In a recent repair, I experienced an issue where one of the main electrolytic capacitors in the radio had gone faulty. The radio was an Ultra Electric R506 circa 1945, and the capacitor was an old style can capacitor that had two capacitors in the one can. The can capacitor used the outside chassis as the common of the two capacitors (notice the red mark on the base of the capacitor that indicates one of the values of the capacitor).

As you can see from the marking this capacitor has two values, a 16uf and a 24uf capacitor (the 16uf capacitor is on the terminal with the red indicator).

While testing the part, I identified that one of the capacitors in the can had a value of 22.5uf, when it should have read 24uf. When I tested the capacitor for leakage, it was, so this will need to be replaced. 

The second capacitor in the can had a value of 7uf, where it should have had a value of 16uf. It was also leaking badly, so that capacitor will need to be replaced. 

I could have installed two new capacitors on the underside of the chassis and disconnected the terminals from the old can. While this would have worked it would not have looked professional. My other option was to re-stuff the capacitor can with two new capacitors (modern capacitors are smaller and should fit in the old style can).

I prised open the metal seal covering the terminal block, by inserting a small flat edge under the metal lip, and slowly working the way around the top of the capacitor. If you take your time with this step, you should be able to open the capacitor without tearing the metal of the seal.

Once opened, the next step was to disassemble the old capacitor and remove the old electrolyte and plates from the can. Once this was completed the next step was to prepare the old terminals for new capacitors I would install. I drilled out the rivets for the old terminals and disposed of these.

Following on from this, I built up the new terminal which was going  to mount the new capacitors and connections (for the capacitor). This new terminal was constructed from an M3 nut and bolt with a couple of solder tags, flat washers and a lock washer.

Once the old electrolytic capacitor was cleaned, a nut and bolt was used to attach a solder tag onto the inside of the capacitor. A wire was soldered to the solder tag that would then be connected to the common (negative) of the two new capacitors.

As 24uf capacitors are not a standard value, a 22uf/350V capacitor was used for the 25uf capacitor. A new 16uf/350V capacitor was used as a direct replacement for the old 16uf capacitor (both capacitors where high temperature 105 degree C variants).

In the above image you can see that the common (negative) of the two capacitors is connected to the wire/solder tag fitted inside the capacitor can.

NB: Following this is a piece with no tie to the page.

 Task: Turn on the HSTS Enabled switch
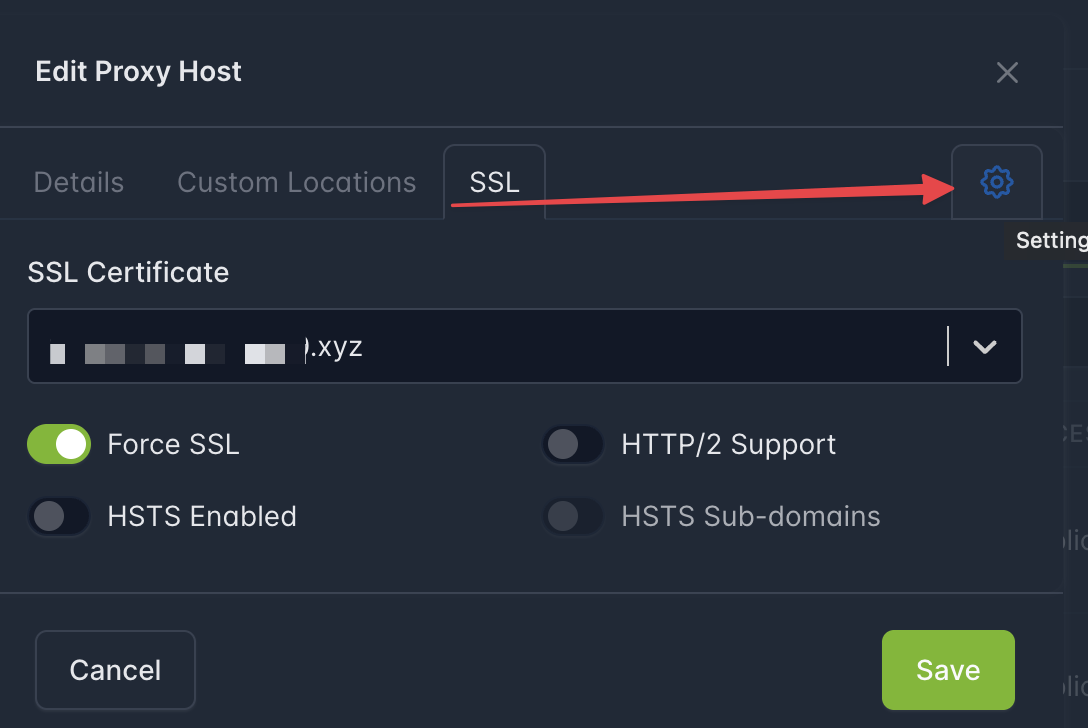point(59,516)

Each of the positive leads of the two new electrolytic capacitors,  were soldered to the solder tags on the terminal block (note that the solder tag is on the outside of the terminal block to make it easier to connect the wires in the radio back to the capacitor).

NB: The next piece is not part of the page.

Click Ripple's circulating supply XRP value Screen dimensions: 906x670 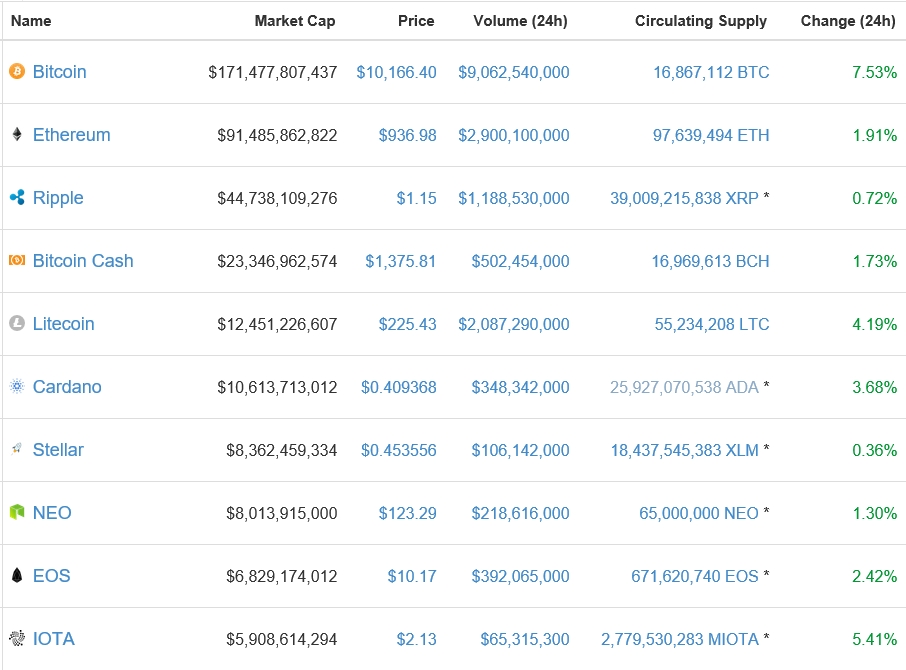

Each of the terminals were colour coded to make it easier to identify the value of the terminals. The Blue terminal is the 22uf Capacitor, while the Red terminal is the 16uf Capacitor.

The terminal block was refitted into the capacitor can and the capacitor can was closed by slowly pushing the side walls in over the terminal block (as shown above). This was a slow process, as I did not want any creases in the metal (which tend to be problematic to remove).

Once the seal was closed over the terminal block, the capacitor was tested and then re-installed back into the radio.